--- What you need to do ---
Take down each entry exactly as written.

(Beginning of Study material)

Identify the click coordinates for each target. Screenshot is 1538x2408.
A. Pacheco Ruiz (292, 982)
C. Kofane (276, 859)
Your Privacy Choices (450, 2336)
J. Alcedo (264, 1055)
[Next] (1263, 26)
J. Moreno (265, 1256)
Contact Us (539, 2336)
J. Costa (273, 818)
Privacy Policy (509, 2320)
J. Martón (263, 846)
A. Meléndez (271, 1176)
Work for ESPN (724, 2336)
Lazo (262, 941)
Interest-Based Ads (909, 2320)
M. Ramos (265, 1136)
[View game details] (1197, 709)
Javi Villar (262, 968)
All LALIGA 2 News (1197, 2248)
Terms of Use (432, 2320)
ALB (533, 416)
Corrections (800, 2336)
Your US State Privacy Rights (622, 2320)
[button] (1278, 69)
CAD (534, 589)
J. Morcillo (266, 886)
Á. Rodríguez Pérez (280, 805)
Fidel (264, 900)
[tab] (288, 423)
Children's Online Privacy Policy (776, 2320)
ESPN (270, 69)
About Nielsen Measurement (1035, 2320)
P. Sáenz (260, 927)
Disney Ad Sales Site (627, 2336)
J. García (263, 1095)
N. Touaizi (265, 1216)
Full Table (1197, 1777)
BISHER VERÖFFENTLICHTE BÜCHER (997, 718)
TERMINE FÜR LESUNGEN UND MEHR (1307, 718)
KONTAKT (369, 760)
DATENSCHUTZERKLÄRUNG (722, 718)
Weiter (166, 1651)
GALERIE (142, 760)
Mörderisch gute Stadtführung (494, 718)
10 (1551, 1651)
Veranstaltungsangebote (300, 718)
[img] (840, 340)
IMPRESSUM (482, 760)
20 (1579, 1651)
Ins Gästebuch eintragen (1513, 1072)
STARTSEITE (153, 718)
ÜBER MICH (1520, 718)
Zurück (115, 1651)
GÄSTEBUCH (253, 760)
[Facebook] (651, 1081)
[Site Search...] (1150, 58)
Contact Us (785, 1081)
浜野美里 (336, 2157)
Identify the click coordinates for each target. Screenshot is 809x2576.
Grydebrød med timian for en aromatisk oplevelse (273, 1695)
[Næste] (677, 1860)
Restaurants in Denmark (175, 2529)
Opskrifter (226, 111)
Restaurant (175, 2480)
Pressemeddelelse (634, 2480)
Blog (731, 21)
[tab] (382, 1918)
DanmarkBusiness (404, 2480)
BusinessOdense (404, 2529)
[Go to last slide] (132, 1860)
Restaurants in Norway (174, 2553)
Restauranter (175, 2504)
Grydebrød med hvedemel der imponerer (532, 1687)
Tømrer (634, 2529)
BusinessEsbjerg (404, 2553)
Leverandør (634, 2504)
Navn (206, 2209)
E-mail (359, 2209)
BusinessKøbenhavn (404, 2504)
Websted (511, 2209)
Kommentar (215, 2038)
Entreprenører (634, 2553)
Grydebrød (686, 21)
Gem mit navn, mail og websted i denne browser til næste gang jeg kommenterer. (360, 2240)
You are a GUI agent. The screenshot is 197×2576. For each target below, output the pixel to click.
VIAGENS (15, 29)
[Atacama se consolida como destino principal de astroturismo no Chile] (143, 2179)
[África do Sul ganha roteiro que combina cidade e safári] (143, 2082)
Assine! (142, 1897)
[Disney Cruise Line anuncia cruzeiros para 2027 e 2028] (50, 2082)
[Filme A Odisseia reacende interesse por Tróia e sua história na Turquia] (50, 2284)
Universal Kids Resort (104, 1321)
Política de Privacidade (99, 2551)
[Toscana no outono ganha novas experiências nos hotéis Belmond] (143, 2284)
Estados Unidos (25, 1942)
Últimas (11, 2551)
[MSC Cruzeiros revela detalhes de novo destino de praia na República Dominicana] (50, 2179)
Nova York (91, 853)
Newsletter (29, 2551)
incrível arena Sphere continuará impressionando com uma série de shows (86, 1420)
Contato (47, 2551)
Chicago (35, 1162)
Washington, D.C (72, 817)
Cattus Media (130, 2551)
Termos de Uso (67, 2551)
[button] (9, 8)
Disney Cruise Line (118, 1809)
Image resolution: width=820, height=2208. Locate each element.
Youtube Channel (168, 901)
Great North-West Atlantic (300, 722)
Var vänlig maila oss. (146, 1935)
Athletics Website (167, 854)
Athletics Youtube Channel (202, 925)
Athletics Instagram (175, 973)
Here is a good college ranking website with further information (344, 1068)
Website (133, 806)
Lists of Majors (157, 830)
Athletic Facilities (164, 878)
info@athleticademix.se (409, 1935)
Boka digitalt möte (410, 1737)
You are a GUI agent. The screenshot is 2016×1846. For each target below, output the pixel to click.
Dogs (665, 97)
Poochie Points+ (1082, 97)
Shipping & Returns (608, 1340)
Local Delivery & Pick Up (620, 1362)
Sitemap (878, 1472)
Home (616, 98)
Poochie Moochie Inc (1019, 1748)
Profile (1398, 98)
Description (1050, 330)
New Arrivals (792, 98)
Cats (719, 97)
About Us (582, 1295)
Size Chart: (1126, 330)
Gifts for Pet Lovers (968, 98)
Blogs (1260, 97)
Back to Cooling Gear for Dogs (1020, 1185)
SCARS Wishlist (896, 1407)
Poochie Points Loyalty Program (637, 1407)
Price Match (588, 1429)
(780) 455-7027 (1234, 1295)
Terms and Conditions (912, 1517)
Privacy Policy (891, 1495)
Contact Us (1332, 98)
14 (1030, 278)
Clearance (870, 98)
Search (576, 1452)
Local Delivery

(End of Study material)

--- Exercise response ---
Identify the click coordinates for each target. Screenshot is 1538x2408.
A. Pacheco Ruiz (292, 982)
C. Kofane (276, 859)
Your Privacy Choices (450, 2336)
J. Alcedo (264, 1055)
[Next] (1263, 26)
J. Moreno (265, 1256)
Contact Us (539, 2336)
J. Costa (273, 818)
Privacy Policy (509, 2320)
J. Martón (263, 846)
A. Meléndez (271, 1176)
Work for ESPN (724, 2336)
Lazo (262, 941)
Interest-Based Ads (909, 2320)
M. Ramos (265, 1136)
[View game details] (1197, 709)
Javi Villar (262, 968)
All LALIGA 2 News (1197, 2248)
Terms of Use (432, 2320)
ALB (533, 416)
Corrections (800, 2336)
Your US State Privacy Rights (622, 2320)
[button] (1278, 69)
CAD (534, 589)
J. Morcillo (266, 886)
Á. Rodríguez Pérez (280, 805)
Fidel (264, 900)
[tab] (288, 423)
Children's Online Privacy Policy (776, 2320)
ESPN (270, 69)
About Nielsen Measurement (1035, 2320)
P. Sáenz (260, 927)
Disney Ad Sales Site (627, 2336)
J. García (263, 1095)
N. Touaizi (265, 1216)
Full Table (1197, 1777)
BISHER VERÖFFENTLICHTE BÜCHER (997, 718)
TERMINE FÜR LESUNGEN UND MEHR (1307, 718)
KONTAKT (369, 760)
DATENSCHUTZERKLÄRUNG (722, 718)
Weiter (166, 1651)
GALERIE (142, 760)
Mörderisch gute Stadtführung (494, 718)
10 (1551, 1651)
Veranstaltungsangebote (300, 718)
[img] (840, 340)
IMPRESSUM (482, 760)
20 (1579, 1651)
Ins Gästebuch eintragen (1513, 1072)
STARTSEITE (153, 718)
ÜBER MICH (1520, 718)
Zurück (115, 1651)
GÄSTEBUCH (253, 760)
[Facebook] (651, 1081)
[Site Search...] (1150, 58)
Contact Us (785, 1081)
浜野美里 (336, 2157)
Identify the click coordinates for each target. Screenshot is 809x2576.
Grydebrød med timian for en aromatisk oplevelse (273, 1695)
[Næste] (677, 1860)
Restaurants in Denmark (175, 2529)
Opskrifter (226, 111)
Restaurant (175, 2480)
Pressemeddelelse (634, 2480)
Blog (731, 21)
[tab] (382, 1918)
DanmarkBusiness (404, 2480)
BusinessOdense (404, 2529)
[Go to last slide] (132, 1860)
Restaurants in Norway (174, 2553)
Restauranter (175, 2504)
Grydebrød med hvedemel der imponerer (532, 1687)
Tømrer (634, 2529)
BusinessEsbjerg (404, 2553)
Leverandør (634, 2504)
Navn (206, 2209)
E-mail (359, 2209)
BusinessKøbenhavn (404, 2504)
Websted (511, 2209)
Kommentar (215, 2038)
Entreprenører (634, 2553)
Grydebrød (686, 21)
Gem mit navn, mail og websted i denne browser til næste gang jeg kommenterer. (360, 2240)
You are a GUI agent. The screenshot is 197×2576. For each target below, output the pixel to click.
VIAGENS (15, 29)
[Atacama se consolida como destino principal de astroturismo no Chile] (143, 2179)
[África do Sul ganha roteiro que combina cidade e safári] (143, 2082)
Assine! (142, 1897)
[Disney Cruise Line anuncia cruzeiros para 2027 e 2028] (50, 2082)
[Filme A Odisseia reacende interesse por Tróia e sua história na Turquia] (50, 2284)
Universal Kids Resort (104, 1321)
Política de Privacidade (99, 2551)
[Toscana no outono ganha novas experiências nos hotéis Belmond] (143, 2284)
Estados Unidos (25, 1942)
Últimas (11, 2551)
[MSC Cruzeiros revela detalhes de novo destino de praia na República Dominicana] (50, 2179)
Nova York (91, 853)
Newsletter (29, 2551)
incrível arena Sphere continuará impressionando com uma série de shows (86, 1420)
Contato (47, 2551)
Chicago (35, 1162)
Washington, D.C (72, 817)
Cattus Media (130, 2551)
Termos de Uso (67, 2551)
[button] (9, 8)
Disney Cruise Line (118, 1809)
Image resolution: width=820, height=2208. Locate each element.
Youtube Channel (168, 901)
Great North-West Atlantic (300, 722)
Var vänlig maila oss. (146, 1935)
Athletics Website (167, 854)
Athletics Youtube Channel (202, 925)
Athletics Instagram (175, 973)
Here is a good college ranking website with further information (344, 1068)
Website (133, 806)
Lists of Majors (157, 830)
Athletic Facilities (164, 878)
info@athleticademix.se (409, 1935)
Boka digitalt möte (410, 1737)
You are a GUI agent. The screenshot is 2016×1846. For each target below, output the pixel to click.
Dogs (665, 97)
Poochie Points+ (1082, 97)
Shipping & Returns (608, 1340)
Local Delivery & Pick Up (620, 1362)
Sitemap (878, 1472)
Home (616, 98)
Poochie Moochie Inc (1019, 1748)
Profile (1398, 98)
Description (1050, 330)
New Arrivals (792, 98)
Cats (719, 97)
About Us (582, 1295)
Size Chart: (1126, 330)
Gifts for Pet Lovers (968, 98)
Blogs (1260, 97)
Back to Cooling Gear for Dogs (1020, 1185)
SCARS Wishlist (896, 1407)
Poochie Points Loyalty Program (637, 1407)
Price Match (588, 1429)
(780) 455-7027 (1234, 1295)
Terms and Conditions (912, 1517)
Privacy Policy (891, 1495)
Contact Us (1332, 98)
14 (1030, 278)
Clearance (870, 98)
Search (576, 1452)
Local Delivery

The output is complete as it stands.